For 55 days I have been nagging some combination of a neurologist, an MS nurse, an insurance company and a drug company. Forms upon forms upon forms. Blood work. An EKG. A TB test. At least a phone call or an email a day. It was 21 days from the time I sent the Neuro the forms until his office sent them to the MS Nurse. Another week of phoning the MS nurse every day. The neurologist sent the insurance forms late and then to the wrong number. My neurologist failed to actually explain why the switch was required – apparently, he felt that “pt needs new drugs” was sufficient justification for $65,000 worth of drugs. Oddly my insurance company disagreed. They asked for more justification (or any justification). It took another week for him to write a 2 sentence letter.

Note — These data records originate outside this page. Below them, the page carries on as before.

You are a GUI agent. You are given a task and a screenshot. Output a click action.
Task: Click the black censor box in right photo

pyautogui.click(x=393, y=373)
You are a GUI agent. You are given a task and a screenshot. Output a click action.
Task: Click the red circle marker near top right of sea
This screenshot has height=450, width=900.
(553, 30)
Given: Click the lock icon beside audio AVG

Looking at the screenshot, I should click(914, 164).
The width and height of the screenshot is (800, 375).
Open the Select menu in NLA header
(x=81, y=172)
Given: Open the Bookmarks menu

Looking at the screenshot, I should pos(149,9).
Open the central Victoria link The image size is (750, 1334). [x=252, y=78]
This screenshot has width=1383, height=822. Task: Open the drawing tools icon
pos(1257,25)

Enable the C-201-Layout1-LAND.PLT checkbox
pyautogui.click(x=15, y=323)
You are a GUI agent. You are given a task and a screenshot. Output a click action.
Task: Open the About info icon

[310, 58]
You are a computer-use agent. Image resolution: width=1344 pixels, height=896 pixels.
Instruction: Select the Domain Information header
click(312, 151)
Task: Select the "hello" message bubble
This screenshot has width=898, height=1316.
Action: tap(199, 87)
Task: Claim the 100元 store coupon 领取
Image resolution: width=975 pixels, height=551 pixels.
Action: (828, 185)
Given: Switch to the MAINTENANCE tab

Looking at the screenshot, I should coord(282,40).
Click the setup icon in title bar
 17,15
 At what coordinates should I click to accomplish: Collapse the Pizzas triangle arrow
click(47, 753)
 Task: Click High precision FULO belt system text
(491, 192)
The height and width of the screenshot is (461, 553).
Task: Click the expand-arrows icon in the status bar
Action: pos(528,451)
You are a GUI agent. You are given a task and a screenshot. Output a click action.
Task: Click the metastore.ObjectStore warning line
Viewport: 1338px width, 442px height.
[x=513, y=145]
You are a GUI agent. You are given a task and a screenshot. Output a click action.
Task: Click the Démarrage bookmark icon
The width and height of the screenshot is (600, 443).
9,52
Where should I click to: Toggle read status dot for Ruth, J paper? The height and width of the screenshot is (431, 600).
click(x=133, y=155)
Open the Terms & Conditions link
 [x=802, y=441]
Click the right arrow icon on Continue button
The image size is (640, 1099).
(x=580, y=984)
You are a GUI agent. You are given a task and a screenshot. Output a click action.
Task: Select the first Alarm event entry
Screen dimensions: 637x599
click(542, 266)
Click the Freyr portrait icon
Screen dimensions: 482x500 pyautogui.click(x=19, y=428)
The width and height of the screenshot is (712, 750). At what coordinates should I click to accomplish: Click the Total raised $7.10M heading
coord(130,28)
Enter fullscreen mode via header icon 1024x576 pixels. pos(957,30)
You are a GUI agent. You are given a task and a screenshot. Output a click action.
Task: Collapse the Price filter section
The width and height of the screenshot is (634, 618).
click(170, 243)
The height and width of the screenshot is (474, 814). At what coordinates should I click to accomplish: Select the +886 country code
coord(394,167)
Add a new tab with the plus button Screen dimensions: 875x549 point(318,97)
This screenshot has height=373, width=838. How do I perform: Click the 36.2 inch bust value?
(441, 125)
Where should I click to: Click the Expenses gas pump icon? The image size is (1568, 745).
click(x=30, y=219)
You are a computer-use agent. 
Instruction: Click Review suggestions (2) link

There was the day that I called the MS nurse and my broker. My MS nurse to figure out if I could pay for the drugs on my own and my broker to find out if I had enough money in my RSPs to do it. The MS nurse (who works for the pharmacy and the infusion clinic) was very clear that they would not even tentatively confirm a bed for me to get my infusions until they were very sure that they would be paid for the drugs.
I called the drug company to ask for compassionate coverage. I called the College of Physicians and Surgeons to ask them to help me get my neurologist complete forms more completely, more quickly and send them to the right place the first time.
I’ve lost track of the hours I’ve spent. I have been the single point of contact. The MS nurse (who was supposed to do this) has failed to return phone calls, is rude and unhelpful and has come astonishingly close to lying.
I’ve cried. I’ve cried in a Starbucks, sitting on a train, as yet another medical professional failed to do their job. I’ve found myself unable to breathe – terrified at the thought of what happened if I couldn’t get the infusions when Ms. Fab was here to take care of me. I could afford the cab rides back and forth, but I couldn’t think of anyone who would come and take care of me. If I couldn’t get the infusions during the break, if I had to wait until my next school break, what happens if I had a relapse because I wasn’t on meds?
Our healthcare system is great in Canada, some of the professionals within it are less than patient focused. I wonder, what happens when you can’t speak for yourself? What happens if you don’t have a voice and a job that allows you to spend an hour or two a day making phone calls and following up?
Perhaps more than anything I’m left with a sick feeling. The neuro will never know or care about the panic and stress he caused. The MS nurse will carry on not returning phone calls or explaining the process. I’m the only one who will hold any accountability and that doesn’t help the next patient they fail.